Dossiers pédagogiques > Expositions temporaires du Musée

We Want Miles

Miles électrique

la distorsion du rock (1968-1971)

 

Miles Davis chez lui, à New York en 1971, © Anthony Barboza

1968 apporte son lot de contestation sociale, de tensions raciales et de révolutions musicales. Autour de Miles Davis, les musiciens s’intéressent aux nouveaux claviers et aux sonorités «électriques»; lui-même s’interroge sur la manière d’intégrer les rythmes du rock dans sa musique, interpellé par la popularité d’artistes qui, tels Jimi Hendrix, transportent les foules alors que le jazz semble confiné à une audience privilégiée.

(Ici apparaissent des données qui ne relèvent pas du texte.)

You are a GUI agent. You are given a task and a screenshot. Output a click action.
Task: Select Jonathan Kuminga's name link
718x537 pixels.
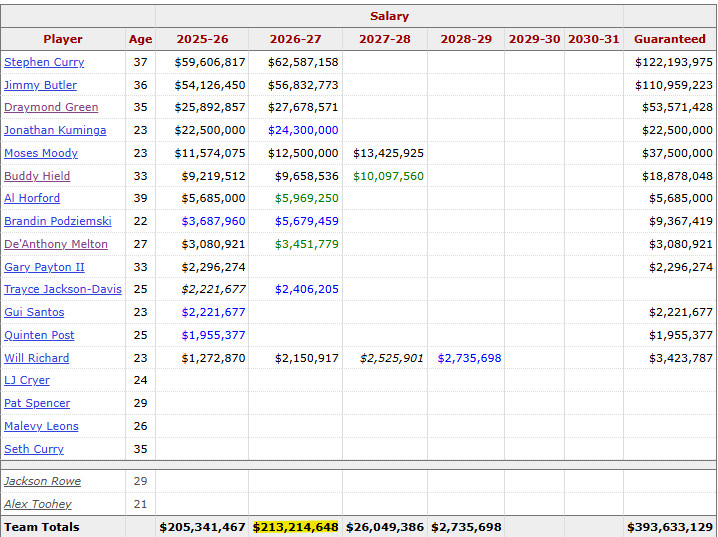[x=55, y=130]
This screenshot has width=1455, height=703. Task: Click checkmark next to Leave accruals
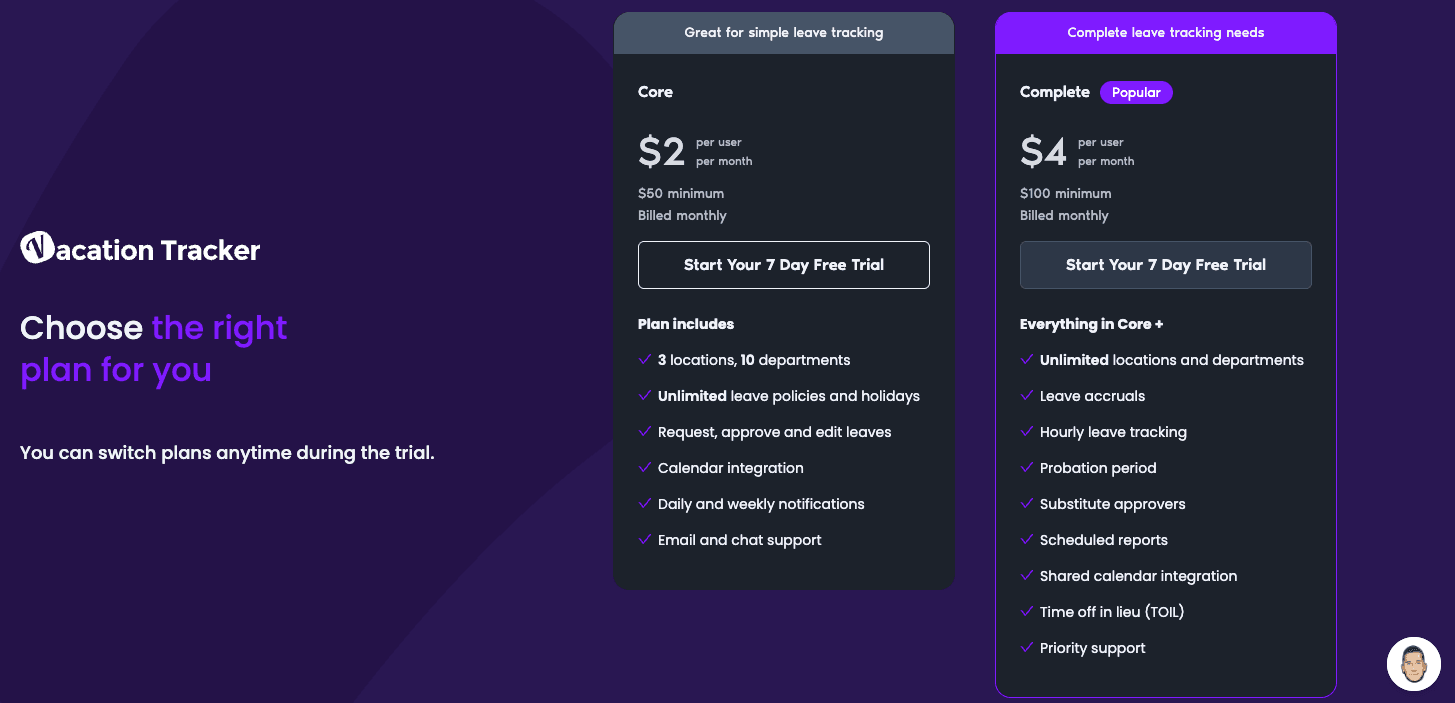click(x=1027, y=396)
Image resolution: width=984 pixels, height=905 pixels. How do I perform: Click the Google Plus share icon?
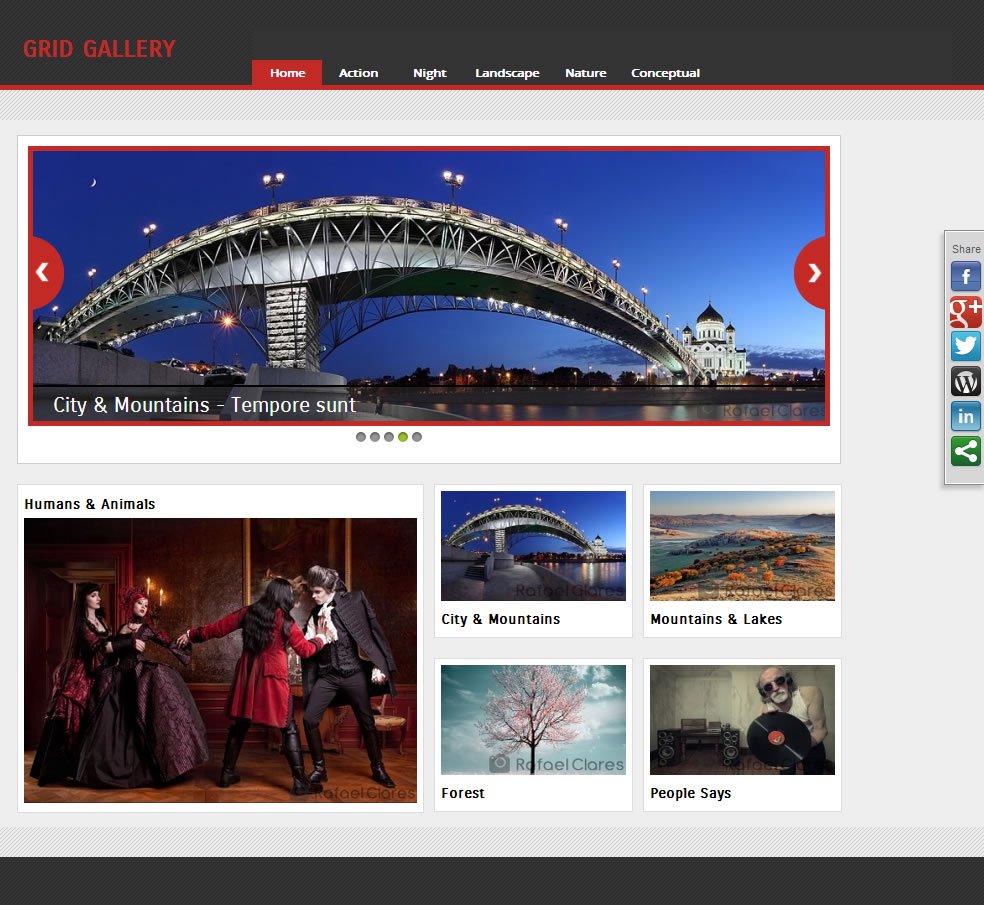pyautogui.click(x=966, y=311)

Miles Davis se « branche », élargit son cercle, y intègre l’autrichien Joe Zawinul qui a des idées novatrices en matière de composition, et le guitariste anglais John McLaughlin. Il contribue à l’émergence de ce qu’on appellera le « jazz-rock». Le studio devient l’antre où s’élabore la musique, en étroite collaboration avec le producteur Teo Macero qui a recours à toutes les techniques de montage et de mixage pour lui donner forme.

Disque d’or, Bitches Brew, paru en 1970, marque son temps et Miles Davis joue dans les salles du circuit rock, comme le Fillmore, et au festival monstre de l’île de Wight. En 1968, il a épousé l’une des égéries du moment, la flamboyante Betty Mabry qui mènera une carrière de chanteuse sous le nom de Betty Davis.